設問 1:
「全員嫌な奴」系についての文章を読み、次の問いに答えなさい。
(a) 書き手は自分を何と名乗っているか。
(b) 「全員嫌な奴」系の傑作として以前取り上げた作品は何か。著者名とあわせて答えよ。
(c) 読んで面白くない場合、その作品をどう扱うべきだと述べているか。

抜粋本文:
「全員嫌な奴」系とは何か
こんにちは。猫型宇宙人の猫丸です。
相変わらず地球のフィクションが大好きで日々研究している。
以前、坂口安吾著『不連続殺人事件』について、「全員嫌な奴」系の傑作であると書いた。
全員嫌な奴系というのは『不連続殺人事件』に代表される、嫌な奴ばかり出てくるフィクションのことだ。私の考えた分類であり、もっと的確な用語があるのかもしれないし、そのような概念はまだないのかもしれない。全員嫌な奴系の難しい点は、登場人物が全員嫌な奴ならばいいかというとそうはいかないところだ。
いいじゃないかと言われそうだが、自分で勝手に考えた概念だけに、こだわりと愛着が生じてしまい、ぞんざいに扱えない。また、読んで面白くなければわざわざ勝手な用語を作ってまで分類するに値しない。
たとえば、「人物を嫌な奴として描こうとしていないのに読者には嫌な奴に感じられる」というのではフィクションとして今ひとつではないだろうか。そういうつまらない「全員嫌な奴」系と、嫌な奴しか出てこないからこそ面白い名作を一緒くたにしたくない、むしろ「全員嫌な奴」系と呼びたくないというモヤモヤした気分がある。

設問 2:
記録について、「Image resolution: width=290」を含む行から記録の最後の行までを、「番号」と「内容」の2列からなるMarkdownの表に書き直しなさい。両端の行も含め、空行と画像は表に入れないこと。

表示データ:
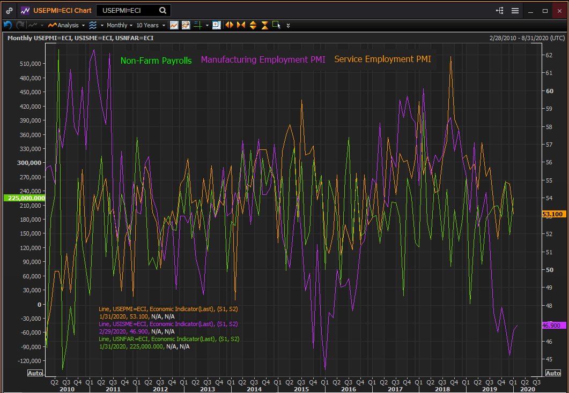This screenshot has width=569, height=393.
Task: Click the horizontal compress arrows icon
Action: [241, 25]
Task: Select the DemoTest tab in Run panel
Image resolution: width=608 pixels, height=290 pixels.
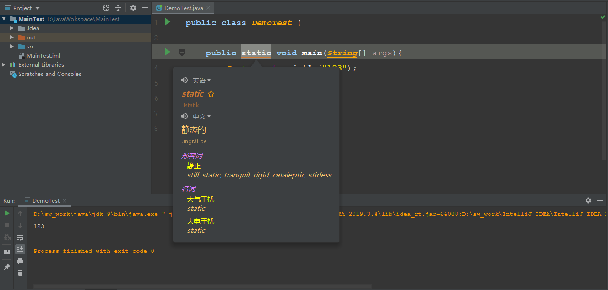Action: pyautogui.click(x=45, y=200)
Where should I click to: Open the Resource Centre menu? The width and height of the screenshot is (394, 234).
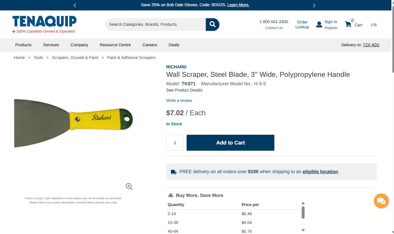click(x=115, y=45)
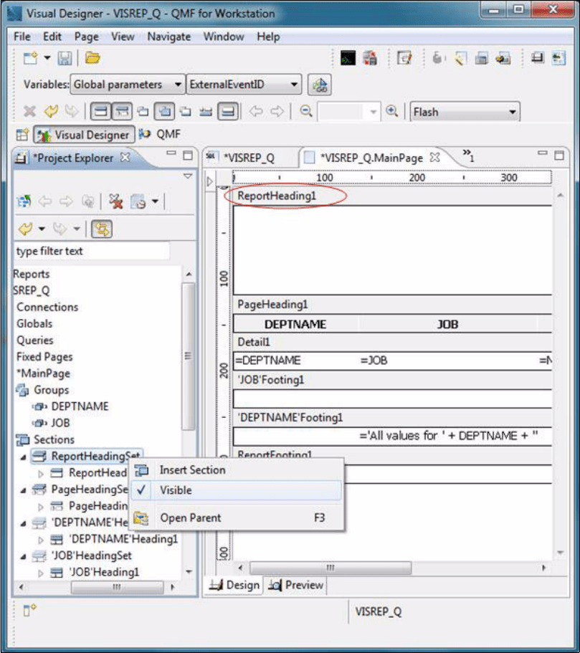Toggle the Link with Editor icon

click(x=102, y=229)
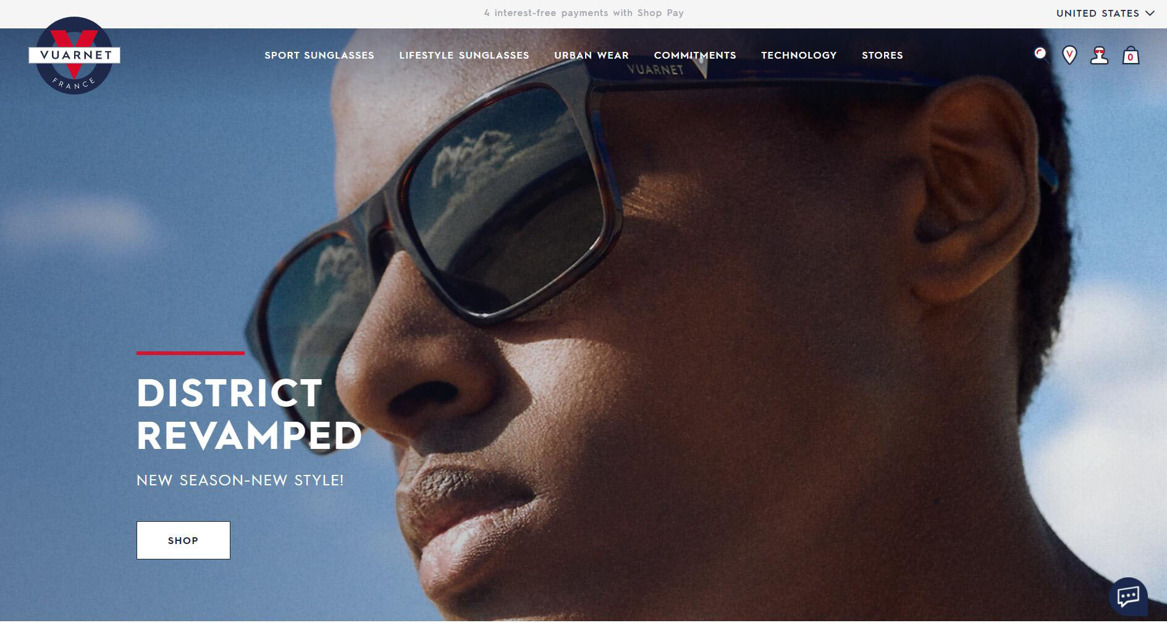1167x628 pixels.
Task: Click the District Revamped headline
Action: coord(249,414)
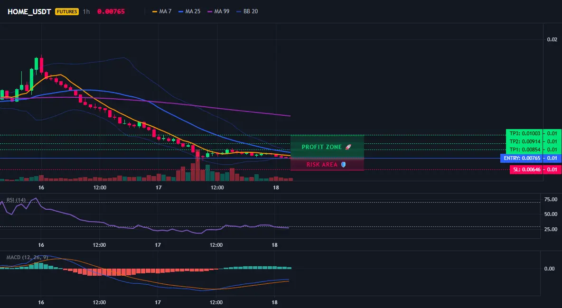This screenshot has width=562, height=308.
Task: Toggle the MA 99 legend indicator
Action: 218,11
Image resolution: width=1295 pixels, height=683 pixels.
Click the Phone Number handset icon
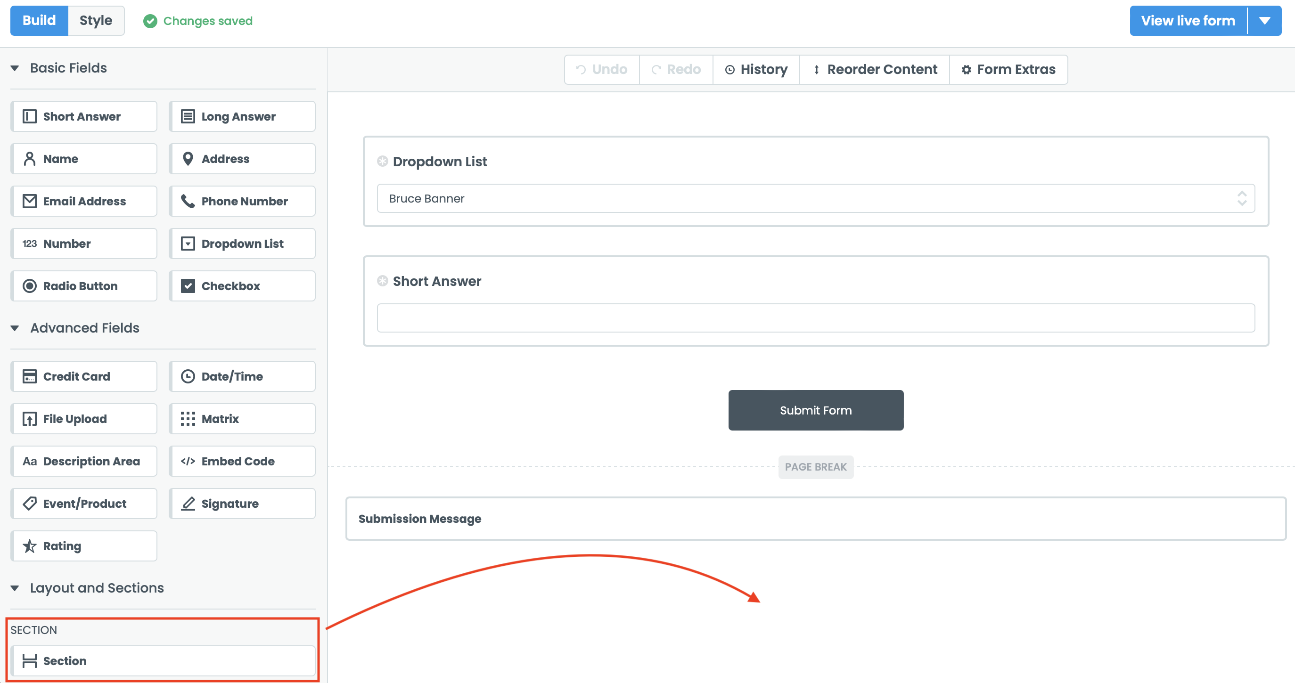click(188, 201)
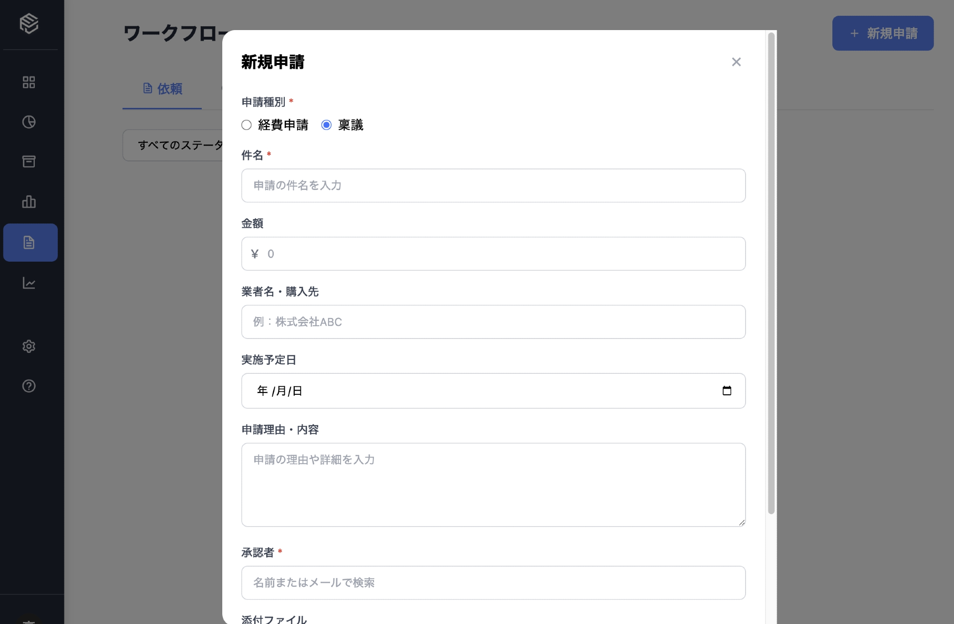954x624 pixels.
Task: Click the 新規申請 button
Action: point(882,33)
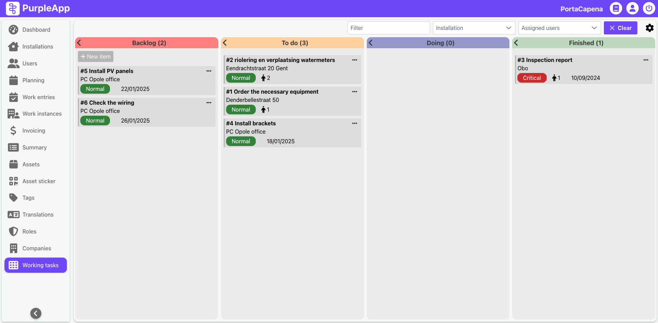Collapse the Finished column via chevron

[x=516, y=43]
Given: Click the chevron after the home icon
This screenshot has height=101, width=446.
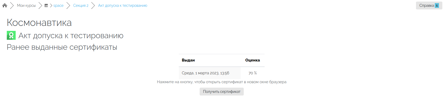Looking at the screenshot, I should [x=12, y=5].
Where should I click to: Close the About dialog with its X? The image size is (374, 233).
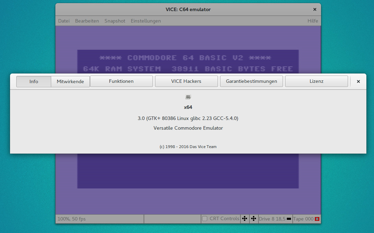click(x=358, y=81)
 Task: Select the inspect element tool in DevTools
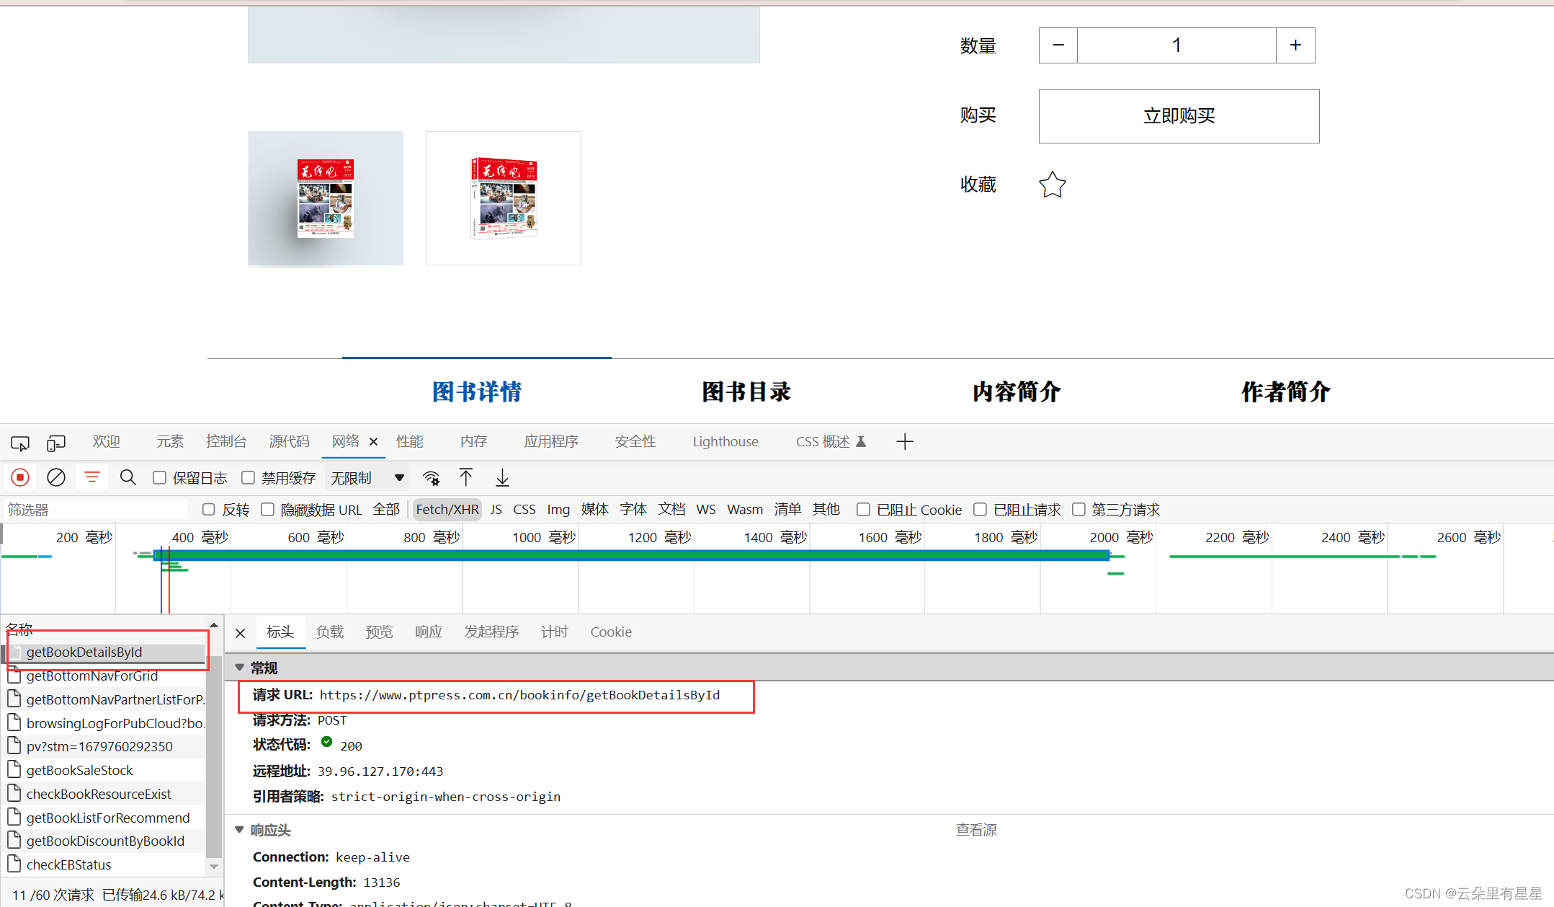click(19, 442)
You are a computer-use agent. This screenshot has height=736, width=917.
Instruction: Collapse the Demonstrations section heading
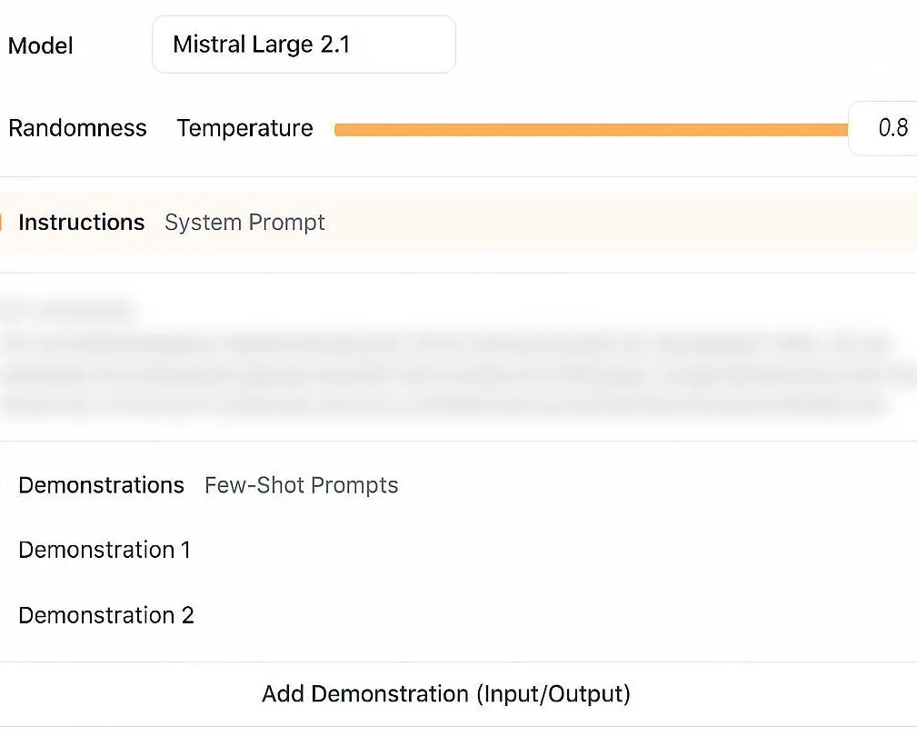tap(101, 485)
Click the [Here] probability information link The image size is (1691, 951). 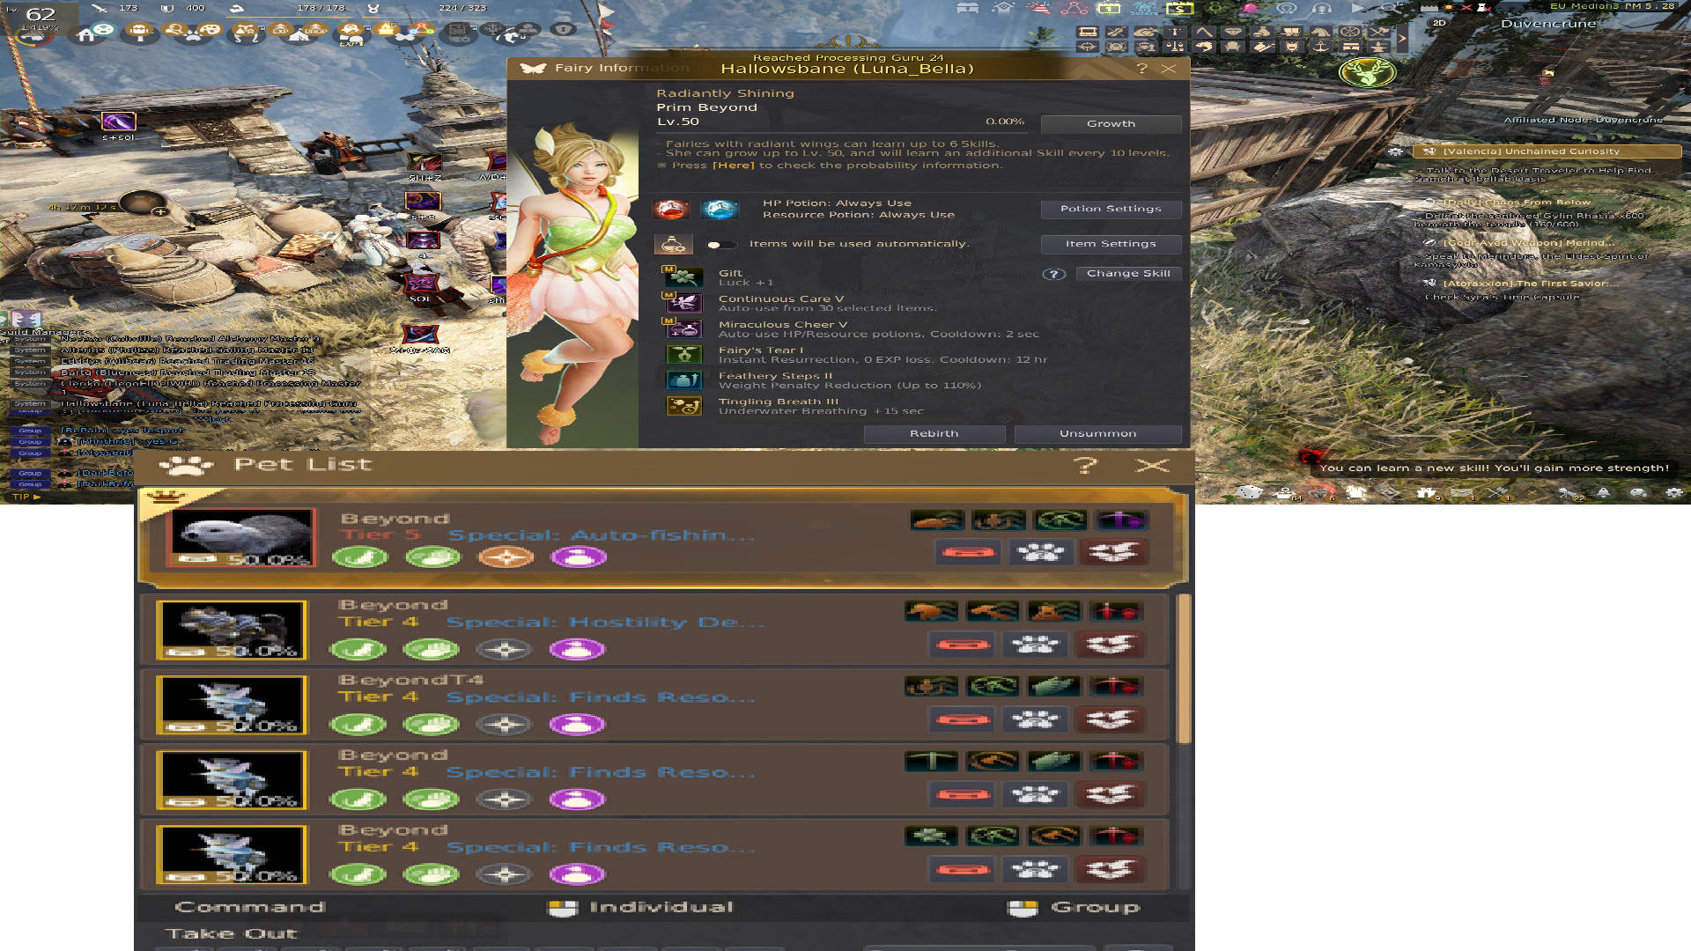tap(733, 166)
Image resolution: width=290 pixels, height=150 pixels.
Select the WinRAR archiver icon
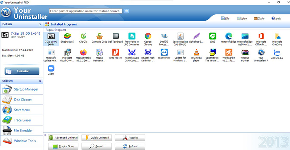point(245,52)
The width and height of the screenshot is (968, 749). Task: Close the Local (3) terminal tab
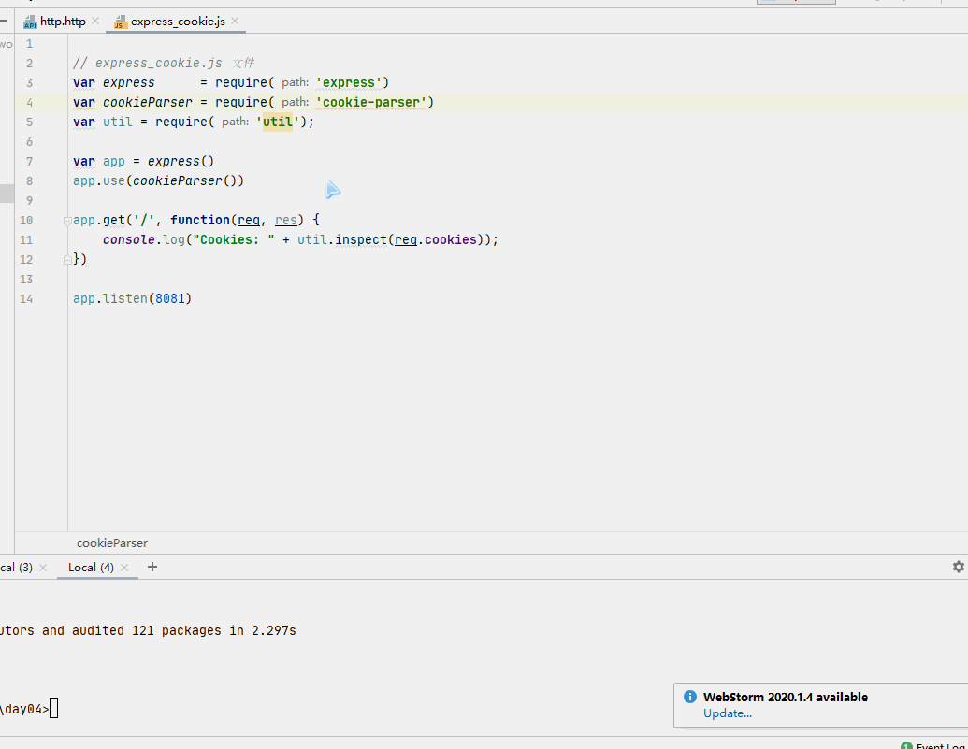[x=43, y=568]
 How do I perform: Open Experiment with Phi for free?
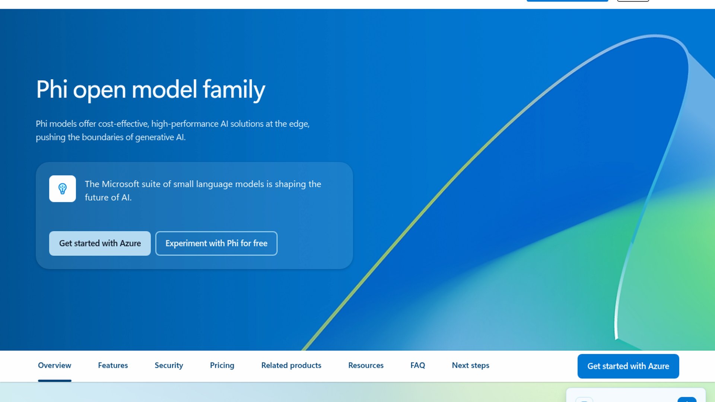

解答 1:
(a) 猫型宇宙人の猫丸
(b) 坂口安吾著『不連続殺人事件』
(c) わざわざ勝手な用語を作ってまで分類するに値しない。

解答 2:
| 番号 | 内容 |
|---|---|
| 1 | Image resolution: width=290 pixels, height=150 pixels. |
| 2 | Select the WinRAR archiver icon |
| 3 | point(245,52) |
| 4 | The width and height of the screenshot is (968, 749). Task: Close the Local (3) terminal tab |
| 5 | [x=43, y=568] |
| 6 |  How do I perform: Open Experiment with Phi for free? |